### Exercise prompt
Locate each line in the material that contains the word "icon" with matching case, and copy those lines.

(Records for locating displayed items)

-- BEGIN --

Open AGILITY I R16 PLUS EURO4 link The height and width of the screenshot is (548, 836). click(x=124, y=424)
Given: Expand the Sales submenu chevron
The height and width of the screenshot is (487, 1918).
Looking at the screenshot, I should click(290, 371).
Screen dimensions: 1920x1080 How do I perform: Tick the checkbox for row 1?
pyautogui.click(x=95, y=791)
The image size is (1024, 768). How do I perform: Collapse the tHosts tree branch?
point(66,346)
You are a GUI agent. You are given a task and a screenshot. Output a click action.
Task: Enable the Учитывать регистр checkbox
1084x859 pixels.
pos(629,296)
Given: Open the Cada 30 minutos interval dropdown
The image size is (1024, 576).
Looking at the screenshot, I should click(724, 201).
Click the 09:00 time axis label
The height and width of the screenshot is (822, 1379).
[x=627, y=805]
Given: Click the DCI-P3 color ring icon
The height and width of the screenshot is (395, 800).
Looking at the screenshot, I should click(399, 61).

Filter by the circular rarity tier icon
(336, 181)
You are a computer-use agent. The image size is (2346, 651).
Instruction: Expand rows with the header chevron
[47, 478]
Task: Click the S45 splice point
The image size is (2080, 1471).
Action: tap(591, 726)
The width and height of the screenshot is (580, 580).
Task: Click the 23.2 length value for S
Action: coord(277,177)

-- END --

### Expected output
Given: Click the DCI-P3 color ring icon
Filter by the circular rarity tier icon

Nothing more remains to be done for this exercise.